__Required task a__. Copy the passage of the Consul and Nomad support guide from "Introduction" up to and including "extracted and correlated.".

__Text block__.
::::::::::

Introduction
This document covers the information that should be collected while opening support tickets for issues relating to Consul and Nomad issues.
Expected Outcome
The instructions are geared towards gathering the information by running various commands. Many of these can be avoided if a centralized logging facility is available from which logs can be extracted and correlated.
NOTE: The outputs of the commands should be written to files with the file names representing the component and the host from which it is collected.
Use Case
Types of Issues
There are primarily two categories of issues that determine the level and type of information to be collected.
- Cluster-Level Issues: These are related to the Core Consul and Nomad Services. These could be due to configuration, performance issues, network issues etc.
- Service-Level Issues: These issues affect the service-to-service communication inside the Service Mesh. These could be due to application performance, network issues, and rarely due to the performance issues of Nomad and Consul.
Procedure - Cluster-Level Issues
The following information should be collected and attached to the ticket for cluster-level issues:
Issue Details
It is important to describe the issue and the following details are crucial to understand the issue better:
- Description of the issue (include the name of the Cluster)

::::::::::

__Material for this task__.

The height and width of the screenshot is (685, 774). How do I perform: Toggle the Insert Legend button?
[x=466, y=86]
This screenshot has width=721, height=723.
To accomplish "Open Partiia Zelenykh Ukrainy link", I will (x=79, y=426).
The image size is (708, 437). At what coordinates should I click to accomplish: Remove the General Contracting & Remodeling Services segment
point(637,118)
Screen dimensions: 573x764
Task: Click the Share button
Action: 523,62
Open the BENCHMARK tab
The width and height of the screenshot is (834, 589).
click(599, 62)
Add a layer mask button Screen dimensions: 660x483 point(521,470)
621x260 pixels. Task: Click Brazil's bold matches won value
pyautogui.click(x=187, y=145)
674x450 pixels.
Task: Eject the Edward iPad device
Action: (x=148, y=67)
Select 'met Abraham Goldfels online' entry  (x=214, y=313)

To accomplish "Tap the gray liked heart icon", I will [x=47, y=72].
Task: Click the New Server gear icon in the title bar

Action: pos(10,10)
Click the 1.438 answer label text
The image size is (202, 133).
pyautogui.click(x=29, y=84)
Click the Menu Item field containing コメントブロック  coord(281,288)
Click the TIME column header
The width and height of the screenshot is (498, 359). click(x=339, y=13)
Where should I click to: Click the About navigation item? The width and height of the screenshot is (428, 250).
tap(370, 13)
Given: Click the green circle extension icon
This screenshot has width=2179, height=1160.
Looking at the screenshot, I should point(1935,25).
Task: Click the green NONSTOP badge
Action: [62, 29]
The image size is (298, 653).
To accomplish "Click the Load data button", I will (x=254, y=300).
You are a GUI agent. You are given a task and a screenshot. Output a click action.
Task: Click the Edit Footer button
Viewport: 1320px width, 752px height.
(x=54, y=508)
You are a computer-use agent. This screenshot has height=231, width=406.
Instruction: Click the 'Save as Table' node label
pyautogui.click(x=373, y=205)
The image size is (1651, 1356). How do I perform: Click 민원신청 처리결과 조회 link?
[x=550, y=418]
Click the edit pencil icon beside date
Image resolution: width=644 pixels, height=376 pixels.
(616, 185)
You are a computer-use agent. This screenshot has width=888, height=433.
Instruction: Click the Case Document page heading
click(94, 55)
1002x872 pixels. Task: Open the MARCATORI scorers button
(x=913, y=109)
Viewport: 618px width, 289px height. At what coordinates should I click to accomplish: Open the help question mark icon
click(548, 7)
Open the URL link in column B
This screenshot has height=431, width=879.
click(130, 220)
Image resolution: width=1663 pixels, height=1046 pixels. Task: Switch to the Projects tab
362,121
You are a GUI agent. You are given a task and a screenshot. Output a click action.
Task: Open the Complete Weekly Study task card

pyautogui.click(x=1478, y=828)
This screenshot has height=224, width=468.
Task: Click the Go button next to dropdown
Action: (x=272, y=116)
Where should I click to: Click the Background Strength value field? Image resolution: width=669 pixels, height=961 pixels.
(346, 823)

::::::::::

__Required task b__. Repeat the lines of the entries from the line with "will [x=47, y=72]." up to and including the line with "The width and height of the screenshot is (498, 359).", exactly and with nothing else.

__Expected output a__.
Introduction
This document covers the information that should be collected while opening support tickets for issues relating to Consul and Nomad issues.
Expected Outcome
The instructions are geared towards gathering the information by running various commands. Many of these can be avoided if a centralized logging facility is available from which logs can be extracted and correlated.

__Expected output b__.
To accomplish "Tap the gray liked heart icon", I will [x=47, y=72].
Task: Click the New Server gear icon in the title bar

Action: pos(10,10)
Click the 1.438 answer label text
The image size is (202, 133).
pyautogui.click(x=29, y=84)
Click the Menu Item field containing コメントブロック  coord(281,288)
Click the TIME column header
The width and height of the screenshot is (498, 359). click(x=339, y=13)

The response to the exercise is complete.